In a post on Security Intelligence releasing their findings, IBM Security X-Force researchers wrote that “precision targeting of executives and key global organisations hold the potential hallmarks of a nation-state tradecraft,” adding the unknown hackers likely sought to obtain “advanced insight into the purchase and movement of a vaccine that can impact life and the global economy.” The target, according to IBM, appears to be the “cold chain” — a term for the logistics network that allows vaccines and other drugs to be carried from point of manufacture to distribution in temperature-controlled shipping containers. What the attackers hoped to accomplish is unknown, with possible motives ranging from theft of technology to intel that could be used to undermine trust in the vaccine or disrupt distribution.
IBM researchers wrote that the individuals targeted firms in at least six countries and used tactics such as impersonating a Haier Biomedical executive to send spear-phishing emails and targeting the help and support pages of organisations. Many of the targets were linked to international vaccine alliance Gavi’s cold chain program and included European Union bodies key to vaccine distribution, UNICEF, companies that manufacture solar panels used in cold storage, and IT firms that protect pharmaceutical firms:
The targets included the European Commission’s Directorate-General for Taxation and Customs Union, as well as organisations within the energy, manufacturing, website creation and software and internet security solutions sectors. These are global organisations headquartered in Germany, Italy, South Korea, Czech Republic, greater Europe and Taiwan.
The spear-phishing emails sent included malicious HTML files that prompted recipients to enter their login credentials, which would pass them on to the attackers. Pfizer and Moderna, the two pharma firms manufacturing vaccines expected to begin rollout shortly in the U.S., did not appear to be targeted, according to the New York Times. Nor are any other U.S. firms known to be targeted.
The most likely explanation is a nation-state because there is no clear “cash out” for cyber-criminals, the IBM researchers added in the release, other than the possibility that knowledge of vaccine shipping routes and safe storage requirements could be sold as a “hot black-market commodity.” It’s also possible hackers could be interested in using stolen credentials to launch ransomware attacks on computer-controlled shipping containers. According to the Washington Post, it’s not clear whether the hackers were successful at any of their phishing attempts.
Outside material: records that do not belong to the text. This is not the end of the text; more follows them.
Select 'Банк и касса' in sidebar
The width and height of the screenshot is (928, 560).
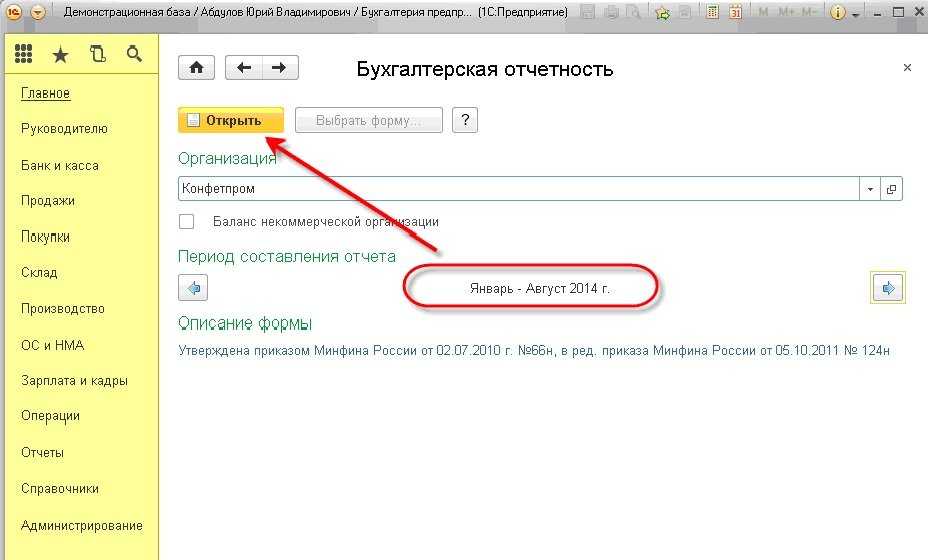pyautogui.click(x=59, y=165)
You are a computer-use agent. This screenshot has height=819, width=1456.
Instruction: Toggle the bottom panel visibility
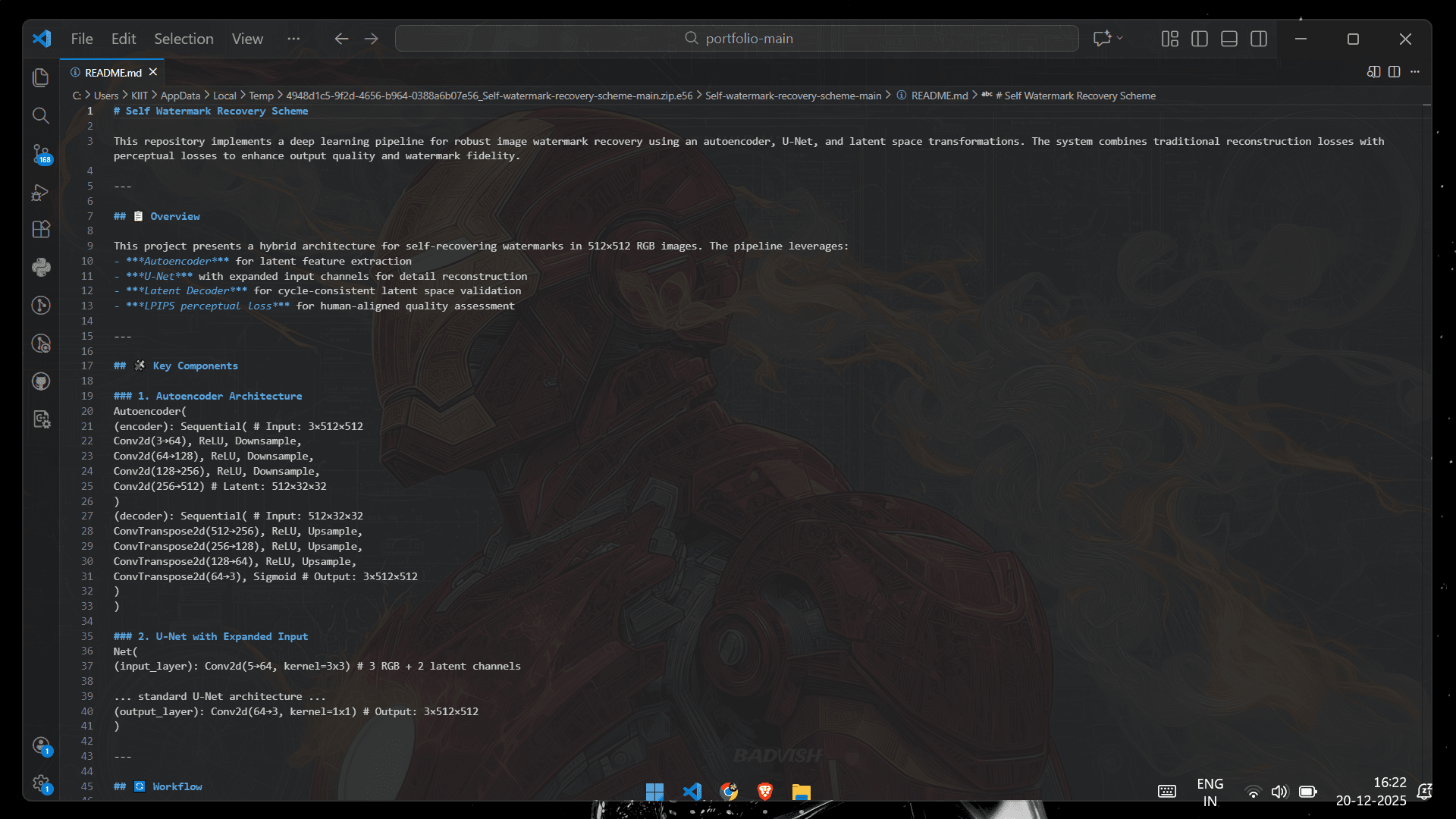[1229, 39]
“This activity took place in September, which means that someone’s looking to get ahead, looking to be where they need to be at the critical moment,” IBM Security X-Force senior cyber threat analyst Claire Zaboeva told Wired. “… The door is really open. Once you get the keys to the kingdom, and you’re inside the city walls or on the network, there’s a myriad of objectives that you can attain, whether it’s critical information — like timetables and distribution — or disruptive attacks.”
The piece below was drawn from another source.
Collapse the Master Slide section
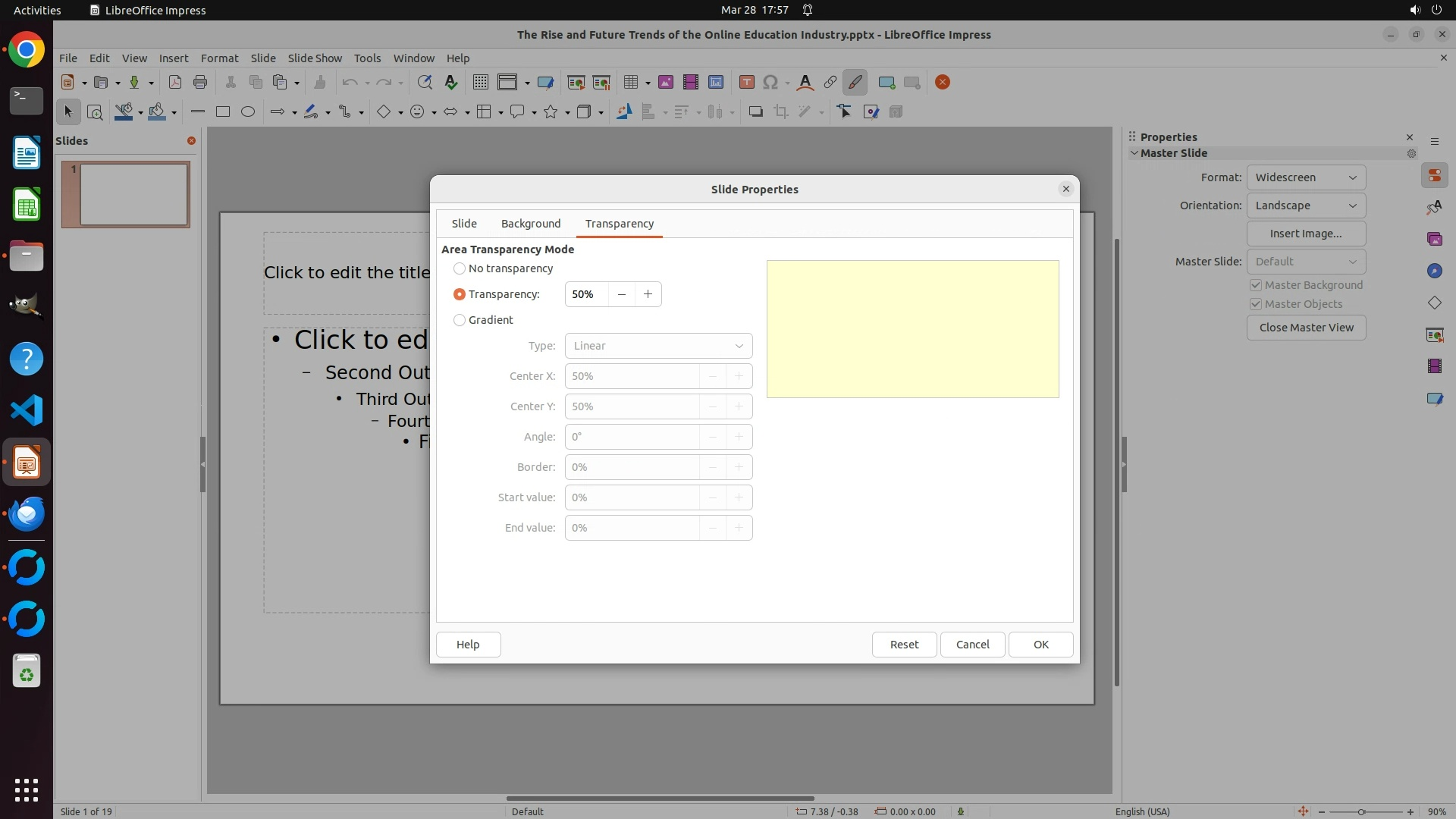This screenshot has height=819, width=1456. [x=1135, y=153]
Per the Times, federal officials said the U.S. Department of Homeland Security’s Cybersecurity and Infrastructure Security Agency (CISA) will respond to IBM’s alert by notifying agencies involved in Operation Warp Speed, the U.S. effort to develop and distribute a vaccine. CISA coronavirus strategist Josh Corman told the Times there is a need for stepped-up “cybersecurity diligence at each step in the vaccine supply chain” and for institutions “involved in vaccine storage and transport to harden attack surfaces, particularly in cold storage operation.”